Head-based and tail-based sampling, rate-limiting
Introduction
Sampling reduces the cost and verbosity of tracing by reducing the number of created (sampled) spans. Sampling may happen in different stages of spans processing:
- when a span is created (head-based sampling);
- when a span is received by a backend (rate-limiting sampling);
- when a complete trace is fully assembled (tail-based sampling).
Sampling probability
Sampling provides a sampling probability which enables accurate statistical counting of all spans using only a portion of sampled spans. For example, if the sampling probability is 50% and the number of sampled spans is 10, then the adjusted (total) number of spans is 10 / 50% = 20
.
Name | Side | Adjusted count | Accuracy |
---|---|---|---|
Head-based sampling | Client-side | Yes | 100% |
Rate-limiting sampling | Server-side | Yes | <90% |
Tail-based sampling | Server-side | Yes | <90% |
Head-based sampling
Head-based sampling makes the sampling decision as early as possible and propagates it to other participants using the context. This allows saving a lot of resources by not collecting any telemetry data for dropped spans. It is the simplest, most accurate, and most reliable sampling method which you should prefer over all other methods.
OpenTelemetry has 2 span properties responsible for client sampling:
IsRecording
- whenfalse
, span discards attributes, events, links etc.Sampled
- whenfalse
, OpenTelemetry drops the span.
You should check IsRecording
property to avoid collecting expensive telemetry data.
if span.IsRecording() {
// collect expensive data
}
Sampler is a function that accepts a root span about to be created. The function returns a sampling decision which must be one of:
- Drop - trace is dropped.
IsRecording = false
,Sampled = false
. - RecordOnly - trace is recorded but not sampled.
IsRecording = true
,Sampled = false
. - RecordAndSample - trace is recorded and sampled.
IsRecording = true
,Sampled = true
.
By default, OpenTelemetry samples all traces, but you can configure it to sample a portion of traces. In that case, backends use the sampling probability to adjust the number of spans.
Head-based sampling is efficient and accurate but not very flexible. It does not account for traffic spikes and may collect more data than desired.
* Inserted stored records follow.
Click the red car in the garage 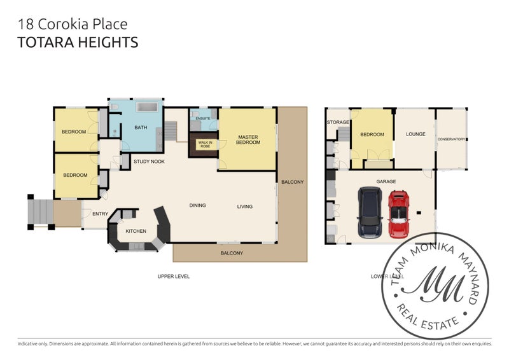[398, 214]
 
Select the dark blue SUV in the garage [369, 212]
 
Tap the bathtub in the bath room [147, 107]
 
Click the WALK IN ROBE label [205, 144]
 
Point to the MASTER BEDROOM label [248, 139]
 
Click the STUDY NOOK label [149, 162]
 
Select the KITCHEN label [136, 231]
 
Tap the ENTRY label [100, 214]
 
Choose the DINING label [197, 205]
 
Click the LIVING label [244, 206]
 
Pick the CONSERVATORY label [451, 139]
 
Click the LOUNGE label [415, 134]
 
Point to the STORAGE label [338, 122]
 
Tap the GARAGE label [386, 181]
This is where rate-limiting sampling becomes handy. It ensures that backends do not exceed certain limits when receiving spans from clients.
Rate-limiting sampling
Rate-limiting sampling happens on the server side and ensures that you don't exceed certain limits, for example, it allows to sample 10 or less traces per seconds.
Rate-limiting sampling supports adjusted counts but the accuracy is rather low. To achieve better results and improve performance, you should use rate-limiting sampling together with head-based sampling which is more efficient and accurate.
Most backends (including Uptrace) automatically apply rate-limiting sampling when necessary.
Tail-based sampling
With head-based sampling the sampling decision is made upfront and usually at random. Head-based sampling can't sample failed or unusually long operations, because that information is only available at the end of a trace.
With tail-based sampling we delay the sampling decision until all spans of a trace are available which enables better sampling decisions based on all data from the trace. For example, we can sample failed or unusually long traces.
Most backends (including Uptrace) automatically apply tail-based sampling when necessary, but you can also use OpenTelemetry Collector with tailsamplingprocessor to configure sampling according to your needs.